Girls have been making friendships while sharing coding fun on free forums during lockdown, one of which is run by Sarah Moran of Geek Girl Academy (with keen tech learners Issy Eury-Frigo and Vani Vasan).Credit:Eddie Jim

Vani Vasan, 10, has not missed a single Tuesday or Thursday coding session run by Ms Moran's group in the months since Melbourne's rolling lockdowns began. Girls aged 8 to 12 have been getting together online and supporting each other to learn and explore where coding can take them.

"I like coding and making games, making pixel art gifs, I've made loads of things," says Vani, who has been learning to use visual block coding language Scratch in the hangouts after her dad helped her find Geek Girl.

"I've made a Kamala Harris gif in pixel art, and I did one on Black Lives Matter where a cat comes on the screen and tells you about [the movement]. I've also done some quiz programs for people who are bored, like me, and want to answer some questions and have a bit of fun."

Ms Moran, who usually runs workshops and women's hackathons in real life, used the JobKeeper allowance to put staff onto the supported online workshops she had previously considered funding but didn't know would work.

Such is the following among girls who have found the hangouts and started to make friendships, Ms Moran hopes the workshops will help them stick with coding. She plans to keep them going after lockdown.

"We realised girls would like the social connection of online forums, which we moderate so they can get answers to tech questions, and they are learning to teach each other.

"It's very cute, they share games they're working on and some have made games they play together," she said.

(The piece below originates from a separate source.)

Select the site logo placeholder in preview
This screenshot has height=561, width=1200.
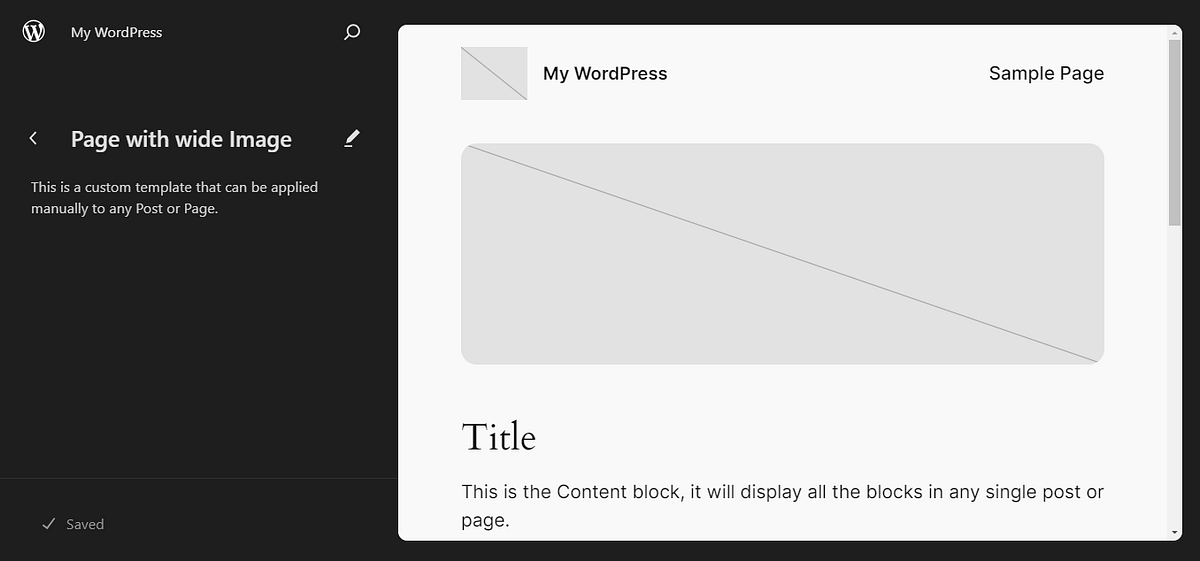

While Ms Moran's business focuses on girls, she's quick to point out there are also plenty of options for keen boy coders, including groups such as CoderDojo and Code Camps.

Eleven-year-old Issy Eury-Frigo, whose dad Nick teaches digital learning at a girls' secondary school, says she was attracted to learn more about coding by playing with the 3D design platform Tinkercad, and the game Minecraft.

Across town eight-year-old coder Grace Halifax set her own bar high when contemplating how to occupy herself and her young peers as lockdown stretched on.

Grace Halifax, 8, helped by her mother, Liz, has been teaching 270 other children how to code via Zoom classes during lockdown.Credit:Justin McManus

The tech-loving year 3 student decided to share her knowledge of machine learning with other kids, using Scratch, Python and BBC Micro Bit. She used her local MP's Facebook page to invite other kids to join her and has had 270 children attend her Zoom tutorials.

"I started coding in prep and in most of my science projects I've used coding a lot," says Grace, whose mother, Liz Halifax, is a chemical engineer who also writes code.

"Coding can be used for lots of things, making an alarm clock to go off when the sun rises, or making a step-counter; it can collect data on how city life changes, or calculate the size of your backyard," she says.

One project involves teaching kids to code a game of rock, paper, scissors on the BBC Micro Bit platform.

Grace has produced two free booklets, with video tutorials embedded, to distribute to her students and hopes to expand her free teaching to real-life sessions for children who may not otherwise have access to coding.